The paper studies the problem of scalable vector graphics (SVG) generation, with a particular focus on improving the readability of generated SVG code.
The main contribution is to propose a set of quantitative metrics to evaluate SVG code readability in terms of structure, simplicity and redundancy, and design corresponding training objectives to guide models to generate readable SVG code.
优点
-
Improving the code readability of generated SVGs, an crucial yet under-explored aspect in SVG generation, is an important and meaningful attempt, which can make model-generated SVGs more readily usable in practical applications.
-
The proposed training objectives are shown to be effective in improving code readability through the experiments.
缺点
-
The design choices of some metrics are questionable. First, SPI in Sec. 2.2.1 uses the Euclidean distance between the center positions of two elements as their spatial proximity, which will not work well when one or two of them are quite large. Suppose there are two circles that touch each other. Their perceptual distance is zero, but their center distance is rather large due to their large sizes. Thus, the center distance may not be a proper measure here, and better choices need to be explored, e.g., the minimum distance between two elements. Second, ESS in Sec. 2.2.2 sets score 1 and 2 to simple and complex elements, respectively, but these score values are selected without any theoretical or experimental justification.
-
The design choice of the element appropriateness loss is inadequate. The loss uses the edge length of an element to measure its complexity, which is problematic. While such a loss can penalize complex elements with irregular shapes, it will also give a large penalty score to large simple elements, which also have long edges.
-
A thorough study on accuracy-readability trade-off is missing. As shown in Table 2, accuracy is traded for readability. Given the results, it is natural to ask if it is possible (and how) to find an optimal point between accuracy and readability with the proposed readability objectives. A study should be performed to investigate this question, e.g., by introducing a weight to the accuracy loss and plotting the accuracy and readability scores with respect to various settings of the weight.
问题
In Eq.(3), how is the quantity for rendering change computed exactly?

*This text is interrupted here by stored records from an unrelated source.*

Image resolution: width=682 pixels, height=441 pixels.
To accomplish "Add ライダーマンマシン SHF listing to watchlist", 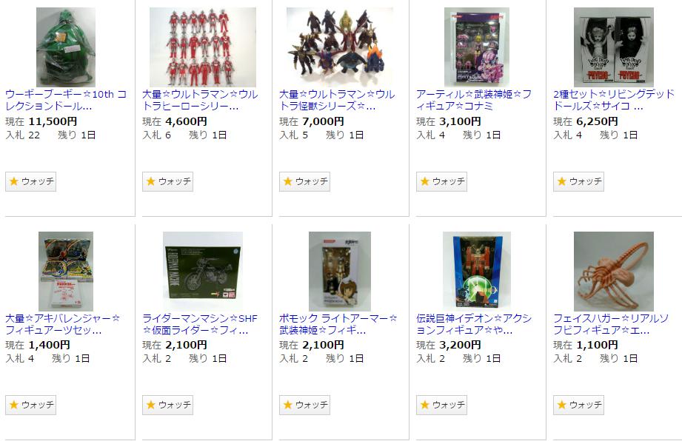I will pyautogui.click(x=167, y=405).
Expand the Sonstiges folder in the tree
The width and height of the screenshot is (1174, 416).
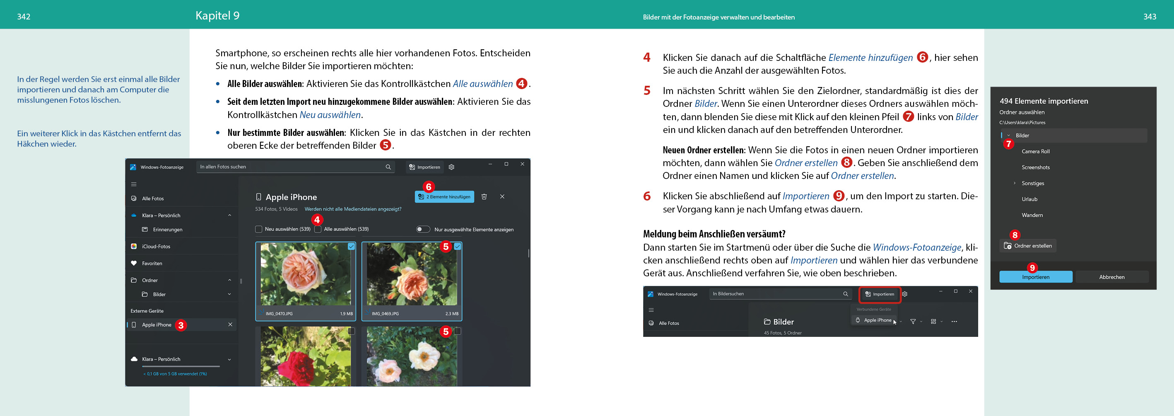[1014, 183]
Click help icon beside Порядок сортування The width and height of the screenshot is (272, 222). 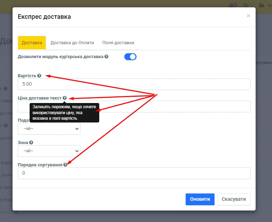click(x=65, y=165)
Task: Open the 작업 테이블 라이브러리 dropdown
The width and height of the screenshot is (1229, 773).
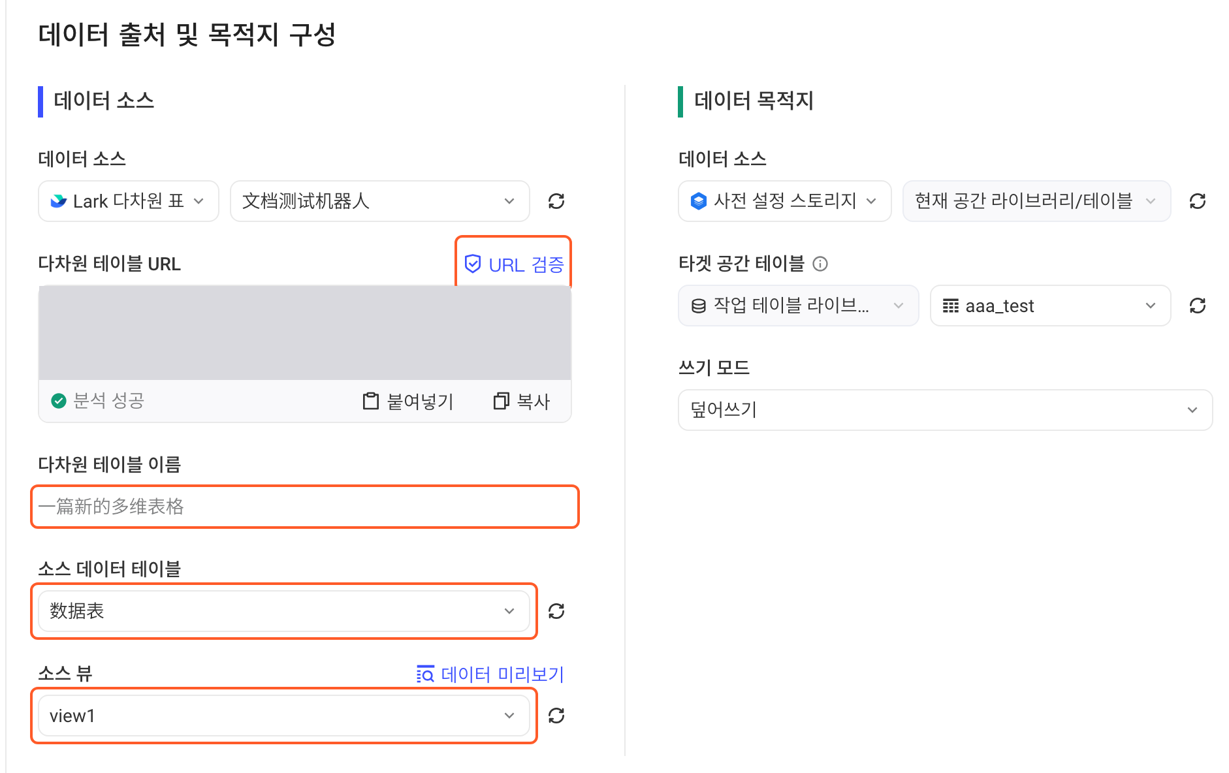Action: point(798,306)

The goal of this paper is to improve the readability of SVGs generated by generative models. The paper proposed three metrics to measure the readability of SVGs: (1) Euclidean distance between consecutive SVG elements, (2) number of elementary elements, (3) number of redundant elements. The paper also proposed three losses to improve the readability of SVGs: (1) penalize large distance between consecutive SVG elements, (2) penalize the sum of the intensity of the edge map, (3) penalize redundant elements. The experiments are done on a synthetic dataset and a vector font dataset.
优点
The discussion on evaluating the editability of generated SVGs is interesting, which is an important topic for future research on SVG generation.
缺点
- The motivation for improving the readability of SVGs is lacking. For most SVGs, it doesn't make sense to "read" them, especially for those large SVGs.
- A more important property of SVGs is editability. However, the metrics proposed in the paper are lacking for measuring editability. For example, a small distance between consecutive SVG elements doesn't mean good editability. Also, representing a complex shape with a lot of small rectangular shapes has bad editability but can still achieve good values in all three metrics proposed in the paper.
- Implementation details are missing. For example, what's the architecture of the SVG decoder?
- In Table 2, except for the proposed metrics, all other metrics are worse. It will be helpful to show some qualitative results.
问题
Why is 3 chosen for the complexity score of path?
This paper aims to improve the readability for generated scalable vector graphic (SVG) drawings. The authors provide three aspects to define readability for SVG files: good structure, appropriate element use, and redundant element removal. Based on these aspects, the authors propose three corresponding metrics that measure these aspects. Finally, they design differentiable proxy losses for each metric and apply them to an existing model for SVG generation. The experiments show that the model learns to better balance between the reconstruction accuracy and the proposed metrics compared to baseline models.
优点
- Evaluating and improving generative models for different modalities and use cases is an important research direction, and this paper addresses one of the neglected areas in this direction: the readability for SVG generation.
- The authors propose new criteria and metrics to define and evaluate the readability of SVG files.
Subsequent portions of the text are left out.